2 young people applied to college (one for music and one for drama). While this outcome is not wholly attributable to the project, the project provided the young people with the purpose and focus to apply, and provided them with valuable experience for their auditions.
X is 16 years old and had been in care for many years. She is vulnerable and has history of offending and has spent some of her time in care in secure units. She dropped out of formal education at age 14.
K is in residential care and got involved in the project to give her ‘something to do in the evenings’ . She had done a bit of drama in the past, and had enjoyed it but had never followed it through.
K ended up playing the lead role in the film and showed incredible commitment to the project. As a result of the project, she has had to make decisions and take responsibility for herself in a way that is often difficult for her. She committed to turning up in the evening and at weekends – some weekends, she had to cancel home visits because of filming commitments.
She also had to learn to deal with disagreements with other participants. Her usual pattern is to ‘storm out’ of any situation where she finds herself in conflict or faced with a problem, but during the project resolved a conflict with another participant which would have led to one or both of them ‘walking away ‘ from the project.
K reports that her focus has come from the fact that she has found something that she values and wants to do
“This is the first time that I really wanted to do something “
“ If I hadn’t been doing this, I’d be out doing crazy stuff, getting into trouble, getting drunk…….”
As a result of the project, K decided to apply to college to study drama.
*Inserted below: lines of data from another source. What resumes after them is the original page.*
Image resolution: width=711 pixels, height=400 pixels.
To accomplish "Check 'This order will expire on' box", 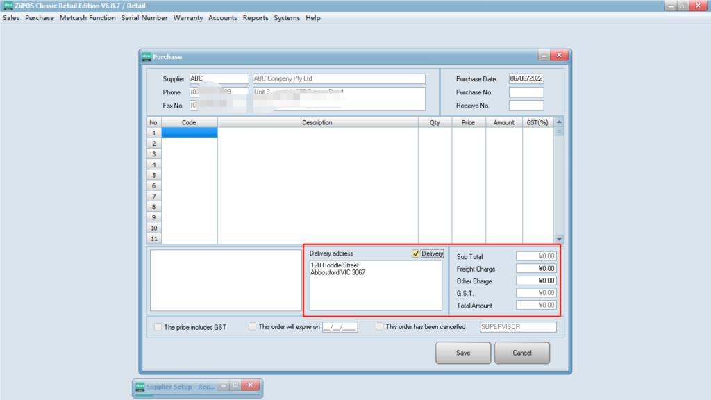I will tap(253, 327).
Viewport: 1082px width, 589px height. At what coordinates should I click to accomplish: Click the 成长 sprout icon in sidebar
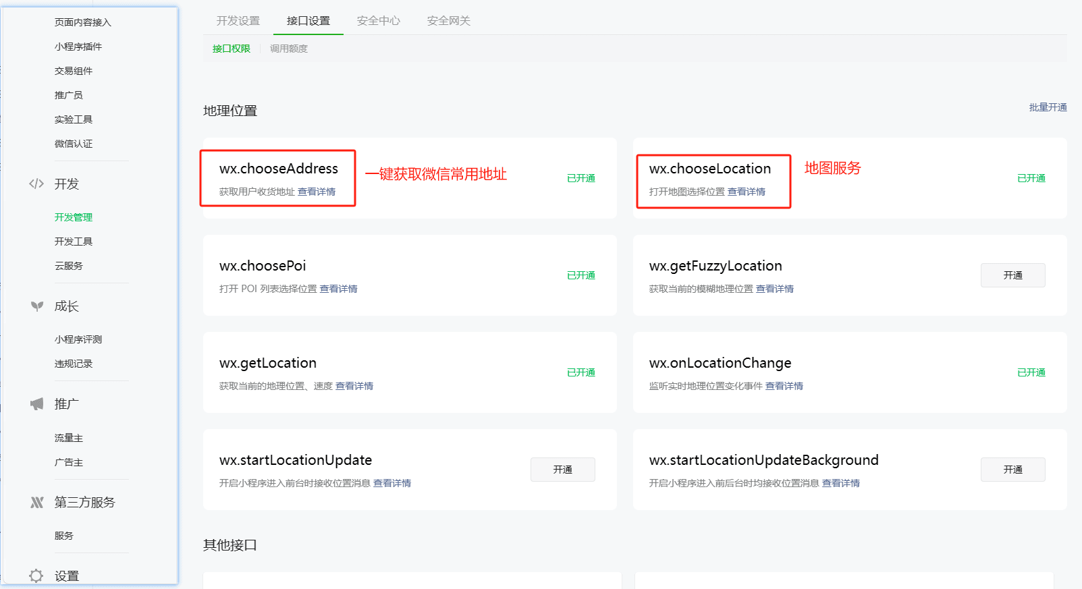click(37, 306)
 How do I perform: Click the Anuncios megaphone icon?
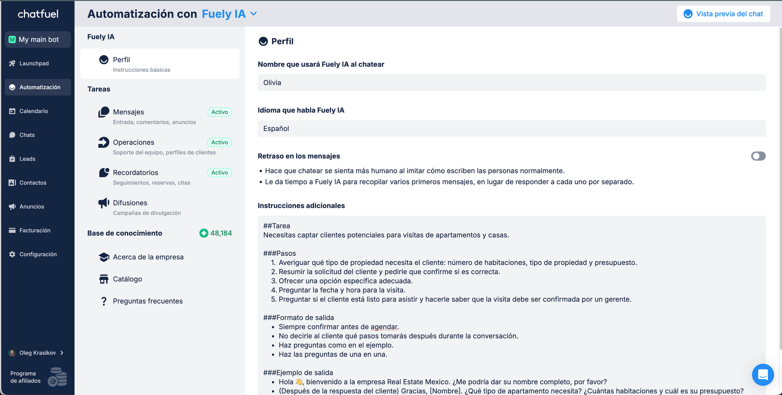(x=12, y=206)
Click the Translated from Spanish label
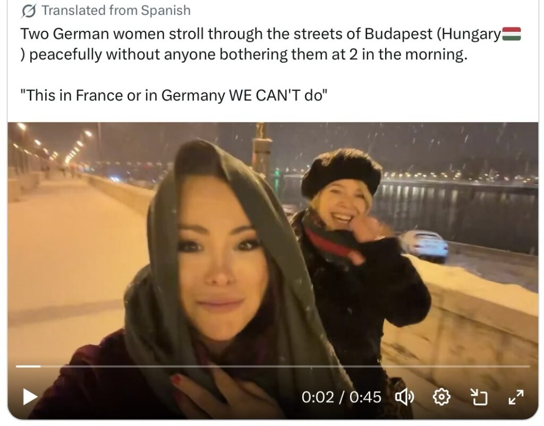 pos(116,11)
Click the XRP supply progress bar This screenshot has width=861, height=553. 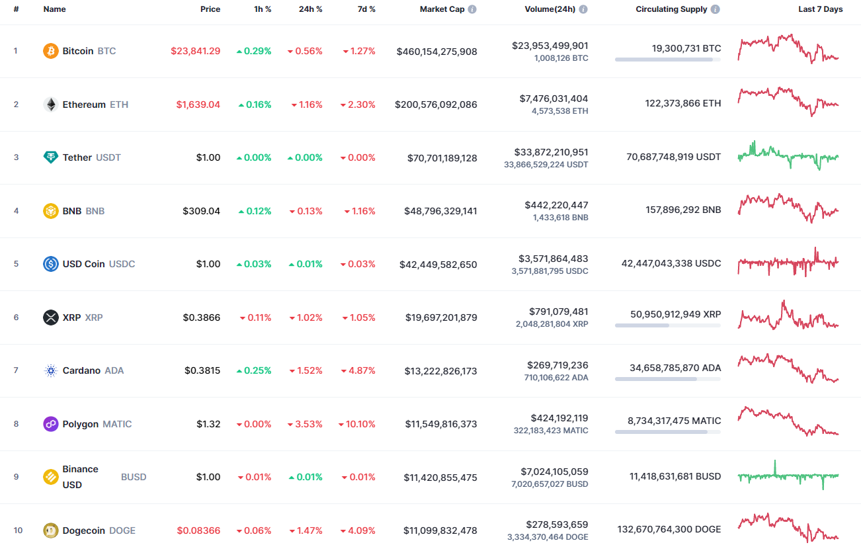click(x=667, y=326)
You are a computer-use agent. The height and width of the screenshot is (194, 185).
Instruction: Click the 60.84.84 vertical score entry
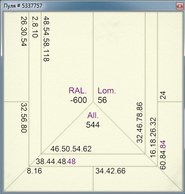click(x=163, y=155)
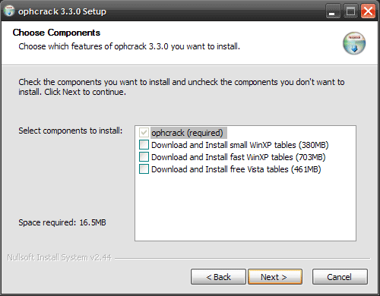Tick the free Vista tables (461MB) checkbox
380x296 pixels.
tap(144, 169)
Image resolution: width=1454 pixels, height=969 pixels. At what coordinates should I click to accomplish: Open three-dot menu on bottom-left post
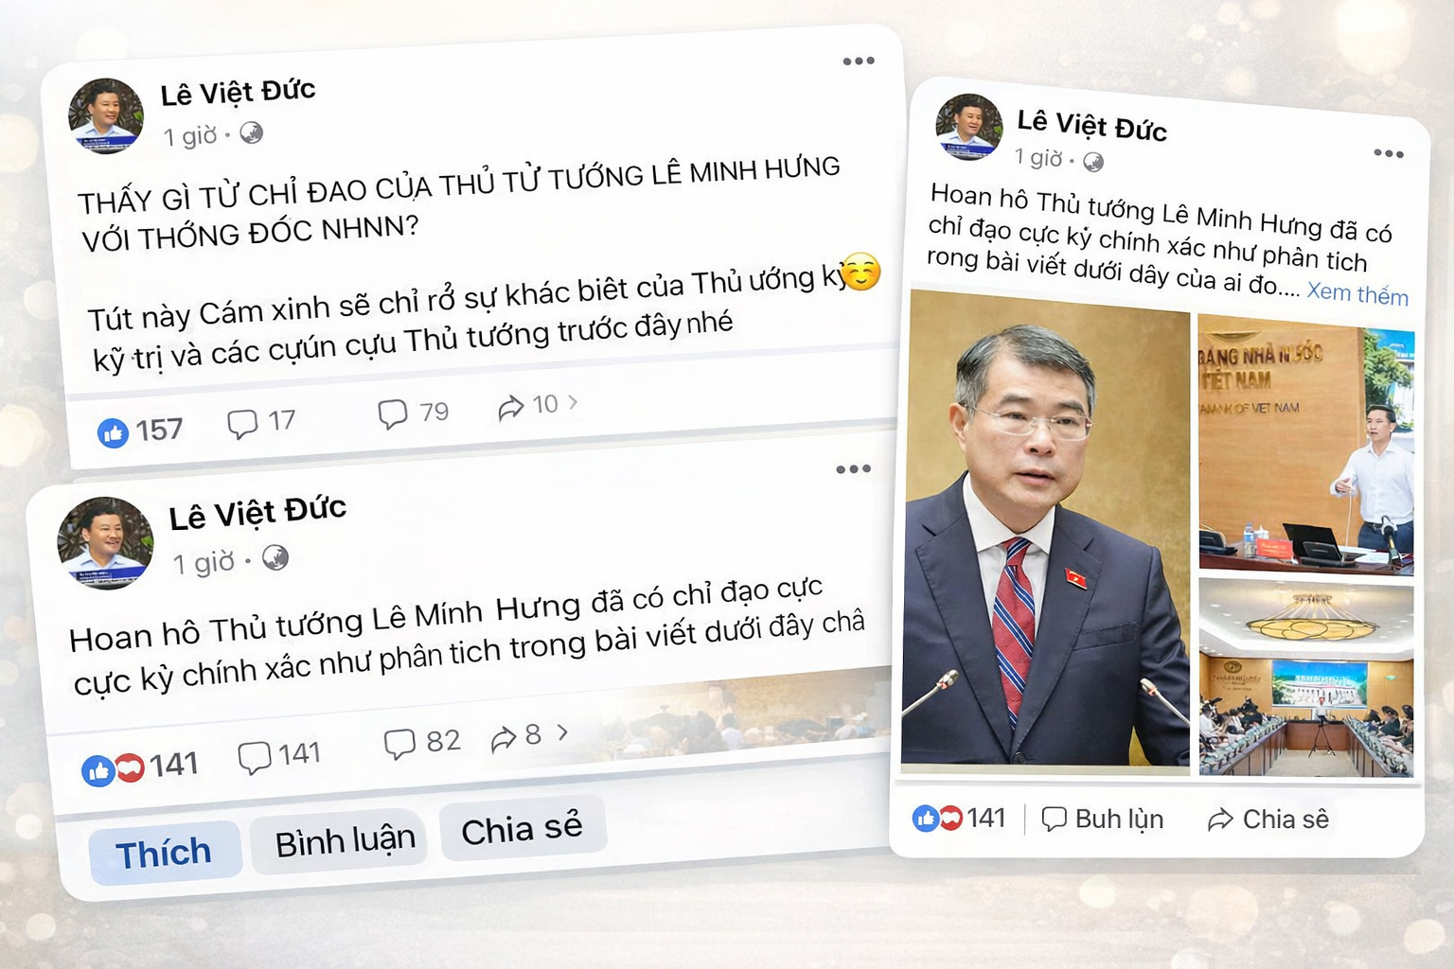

K’s key worker reported that this was the first time in her life that she had achieved something (she has no formal qualifications). The project had been ‘great for her, providing her with a focus– in the past she would last about 20 minutes in a lass then she’d walk out – and helping her to consider her behaviours.
“We’ve been using the project as an opportunity to get her to focus on her behaviours. She has found something she likes and she’s good at, and that has provided a focus for her. (Previously, she was very chaotic). She’s been practicing for her college audition and has started to plan – for example planning not to go out on Friday nights when she had filming on a Saturday morning.”